Pour Pierre Chlabovitch, DRH d'Apicil (protection sociale, 1 150 salariés), qui envisage d'organiser, avec le cabinet lyonnais Crèches et Cie, une enquête auprès de ses salariés sur la création d'une structure de garde, un tel projet participe de l'amélioration de la qualité du travail : « Nous employons 75 % de femmes, et bénéficions d'une pyramide des âges équilibrée. Cela se traduit, naturellement, par des congés maternité, souvent prolongés par des congés parentaux. Nous sommes alors obligés de remplacer ces salariées par des intérimaires ou des employées en CDD, que nous devons former et encadrer. »

Outre la réduction de ces congés parentaux «subis» (faute de solution de garde appropriée), une crèche permet aussi de revoir à la baisse l'absentéisme lié aux problèmes ponctuels de garde (nounou malade, grève, etc.), en réservant, par exemple, une ou deux places à l'accueil ponctuel d'enfants de salariés.

Un élément d'attractivité

Une crèche d'entreprise représente, dès lors, un élément non négligeable d'attractivité pour une entreprise ou un site. La foncière Silic accueillera, ainsi, début 2005, dans son parc d'affaires de Rungis, une crèche gérée et commercialisée par les Petits chaperons rouges : « Désormais, nous ne pouvons plus nous contenter d'offrir à nos clients de simples plateaux de bureaux, souligne Sylvain Vene, directeur régional Ile-de-France. Les services aux salariés deviennent un critère prioritaire de choix d'implantation des entreprises, et une enquête menée à Rungis auprès des salariés fait arriver la crèche et la salle de fitness en tête des services préférés. »

A Romainville (93), où le groupe Aventis ferme, actuellement, son site dédié à la recherche (transféré à Vitry), la pérennisation de la crèche, créée en 1947, fait partie intégrante du plan de réindustrialisation. « La crèche, d'une trentaine de places, principalement réservée aux enfants des salariés du centre de recherche, était menacée de fermeture avec le déménagement, expose Philippe Subiron, directeur de l'établissement (qui compte encore 300 salariés).
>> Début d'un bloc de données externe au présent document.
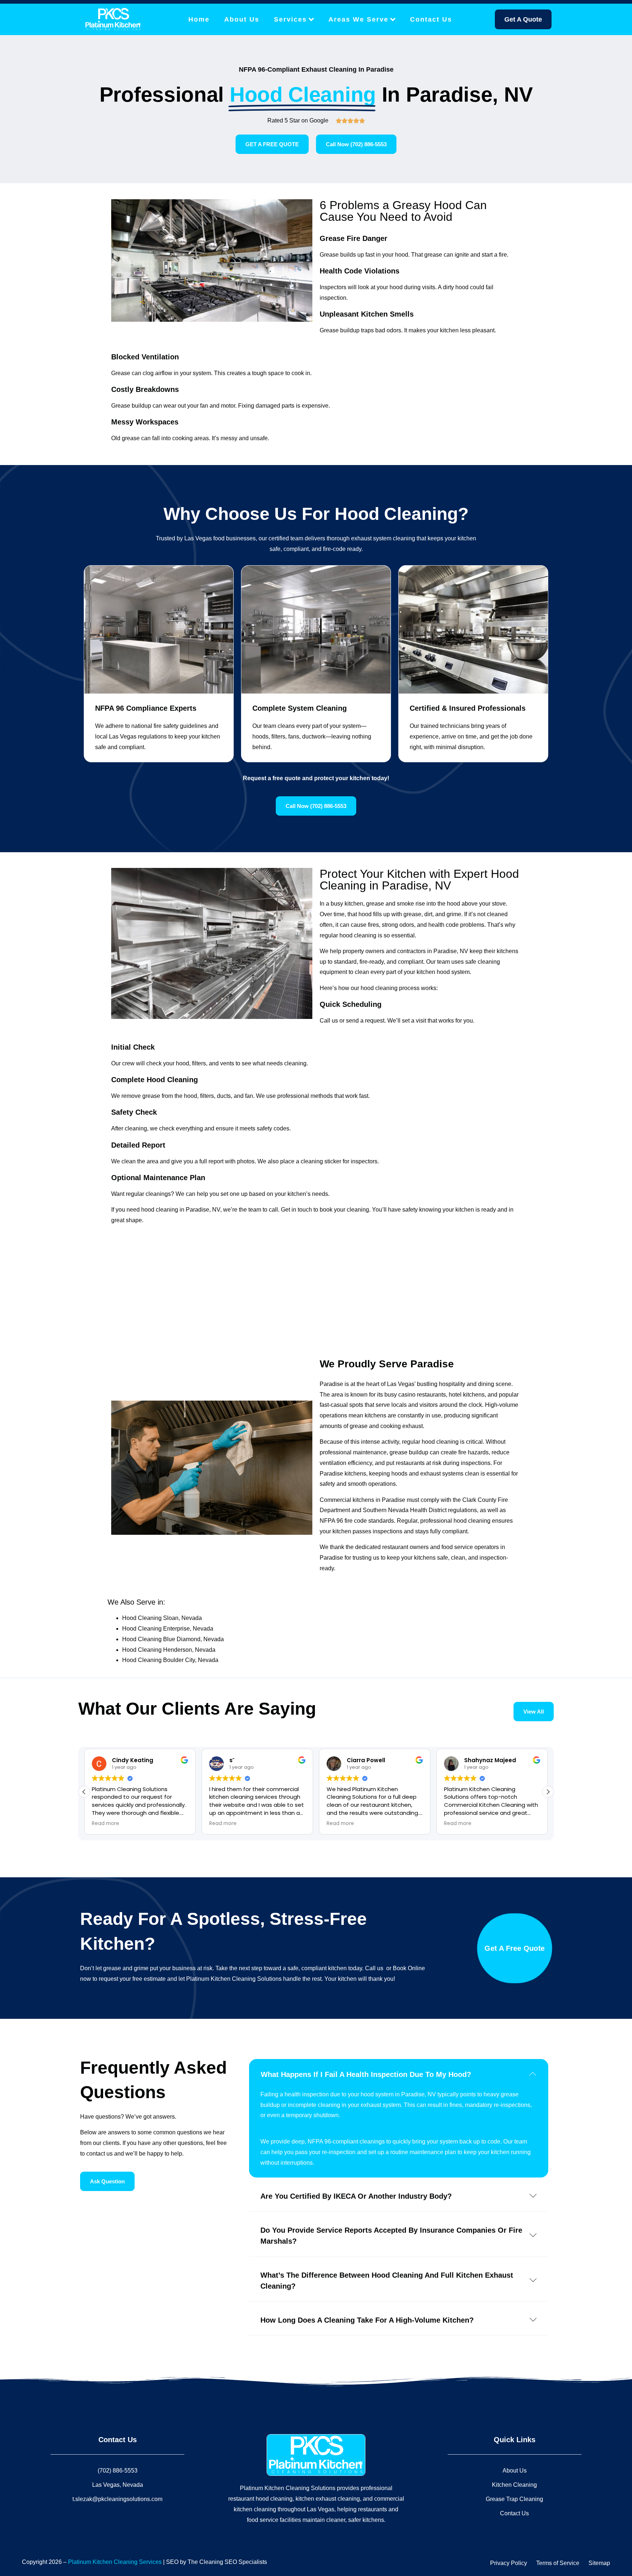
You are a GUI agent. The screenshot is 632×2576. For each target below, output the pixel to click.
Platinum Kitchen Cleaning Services (115, 2562)
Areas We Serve (358, 19)
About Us (241, 19)
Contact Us (431, 19)
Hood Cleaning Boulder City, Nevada (170, 1660)
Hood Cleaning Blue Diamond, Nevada (173, 1639)
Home (199, 19)
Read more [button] (105, 1823)
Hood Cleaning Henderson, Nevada (168, 1650)
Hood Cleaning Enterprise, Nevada (167, 1628)
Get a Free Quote (515, 1948)
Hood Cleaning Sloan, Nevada (162, 1618)
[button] (547, 1791)
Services (290, 19)
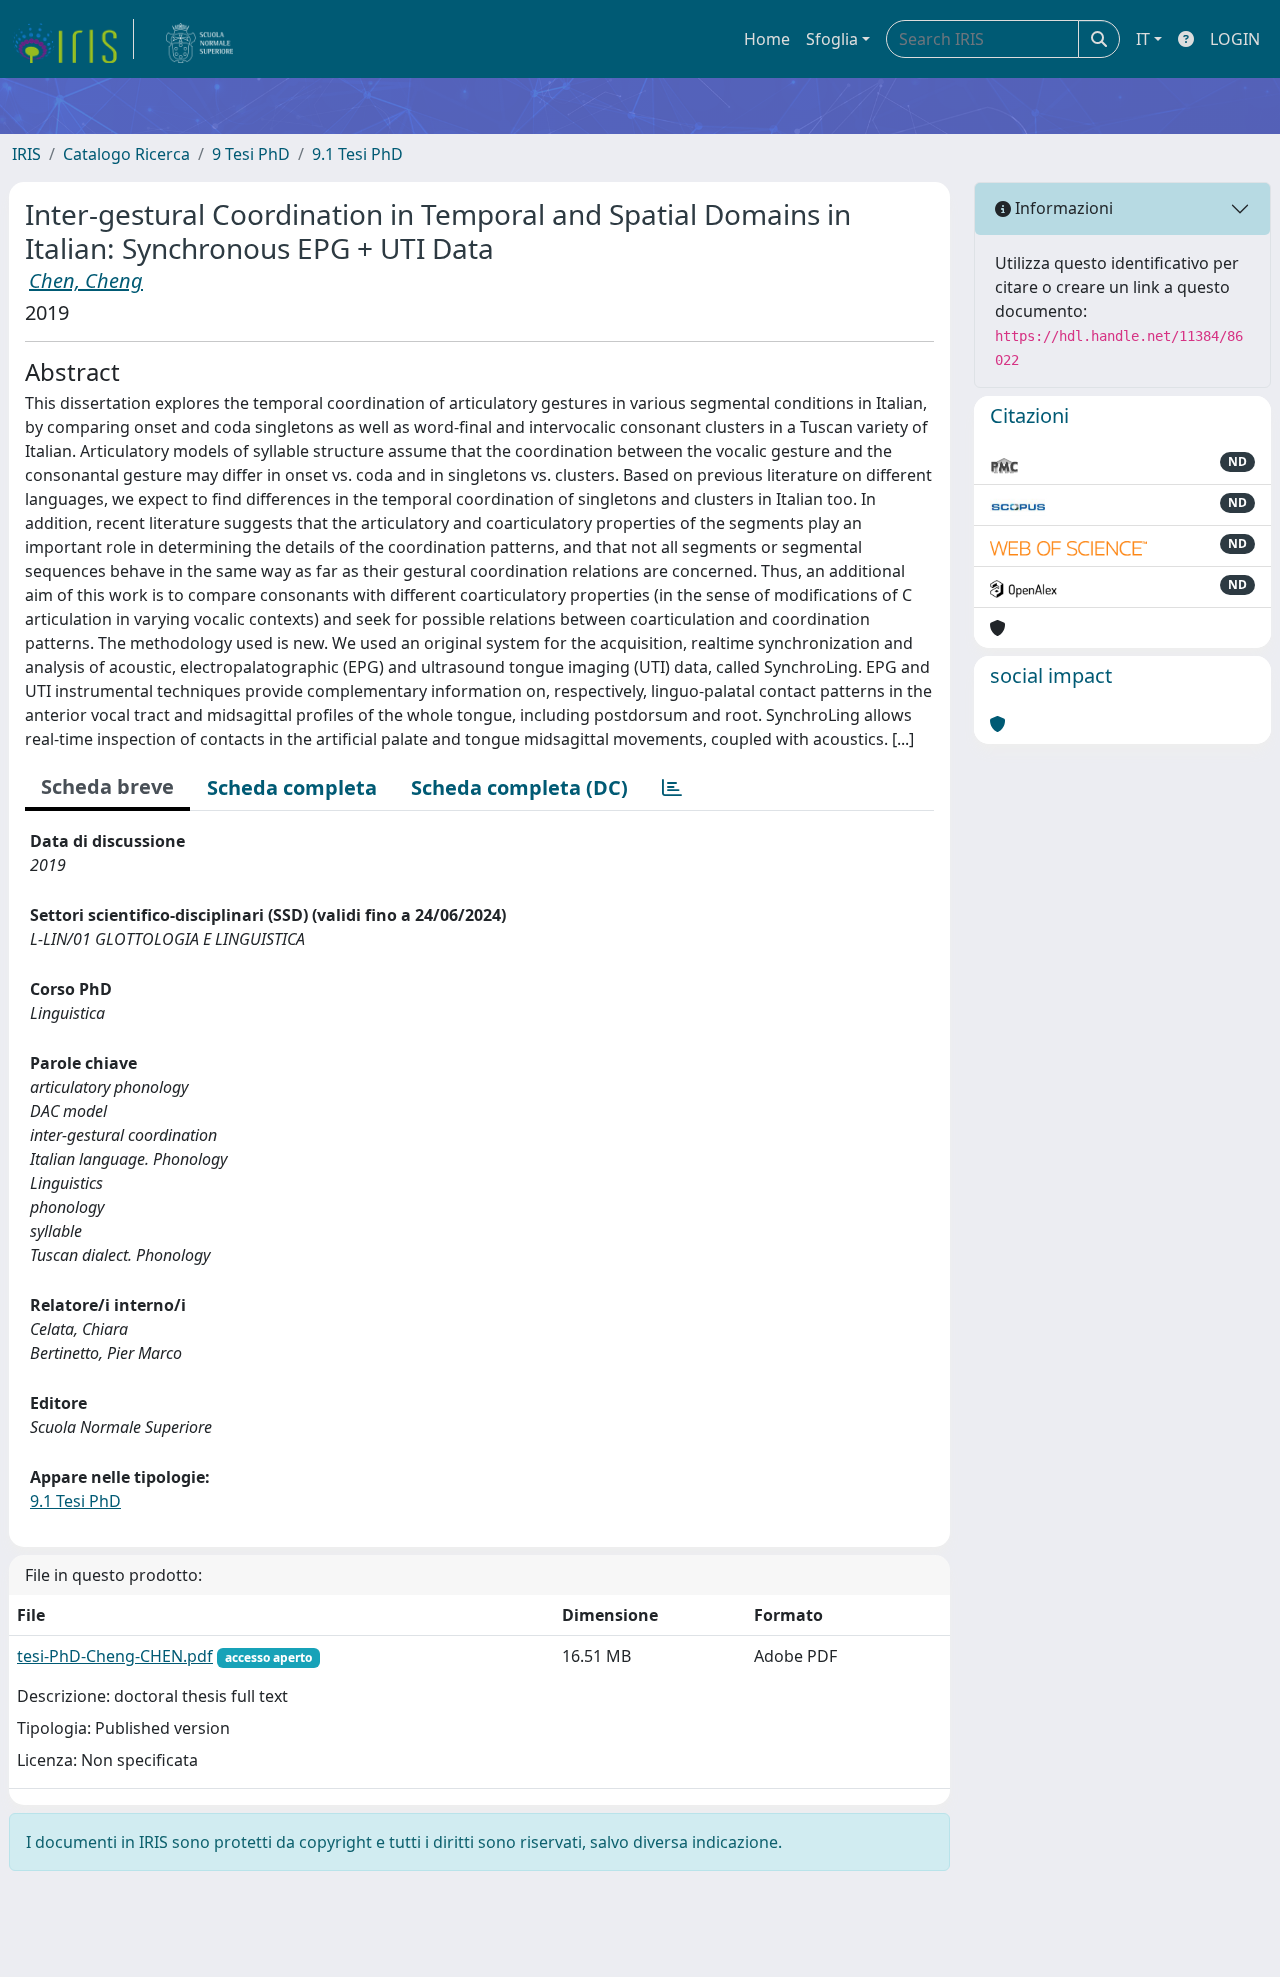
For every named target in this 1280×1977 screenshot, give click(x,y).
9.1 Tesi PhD (357, 154)
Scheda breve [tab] (107, 786)
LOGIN (1235, 39)
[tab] (672, 788)
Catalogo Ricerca (126, 154)
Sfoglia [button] (832, 39)
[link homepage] (73, 39)
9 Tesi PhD (251, 154)
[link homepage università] (200, 39)
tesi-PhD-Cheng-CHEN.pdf (115, 1656)
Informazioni (1062, 208)
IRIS (26, 154)
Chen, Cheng (86, 280)
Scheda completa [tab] (292, 787)
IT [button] (1143, 39)
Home (767, 39)
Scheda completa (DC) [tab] (519, 787)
Fin 2003, nous avons décidé, avec le CE et l'aide des Petits chaperons rouges, de transformer la structure en crèche associative interentreprises. » Ce projet, opérationnel depuis le début du mois de septembre, a permis aussi bien de poursuivre l'accueil des enfants des salariés du site de production {qui est maintenu, NDLR} que de conserver les sept emplois au sein de la crèche (deux départs ayant été compensés par des recrutements), et d'offrir des places aux entreprises nouvellement installées sur le site - devenu le parc technologique Biocitech - et des communes environnantes, ou encore à la préfecture du 93 (qui a réservé dix berceaux).

Mutualisation

Les exemples de Silic et d'Aventis sont assez emblématiques de la tendance actuelle. Selon Maïlys Cantzler, 80 % des projets passent par une mutualisation de la structure. Sur la zone d'activité Perica, en banlieue lyonnaise, une crèche devrait, ainsi, voir le jour grâce à un partenariat entre les cinq plus grosses entreprises du site, qui réserveront, chacune, une partie des places et pourront même les «sous-louer» à des TPE-PME au travers d'une bourse d'échange.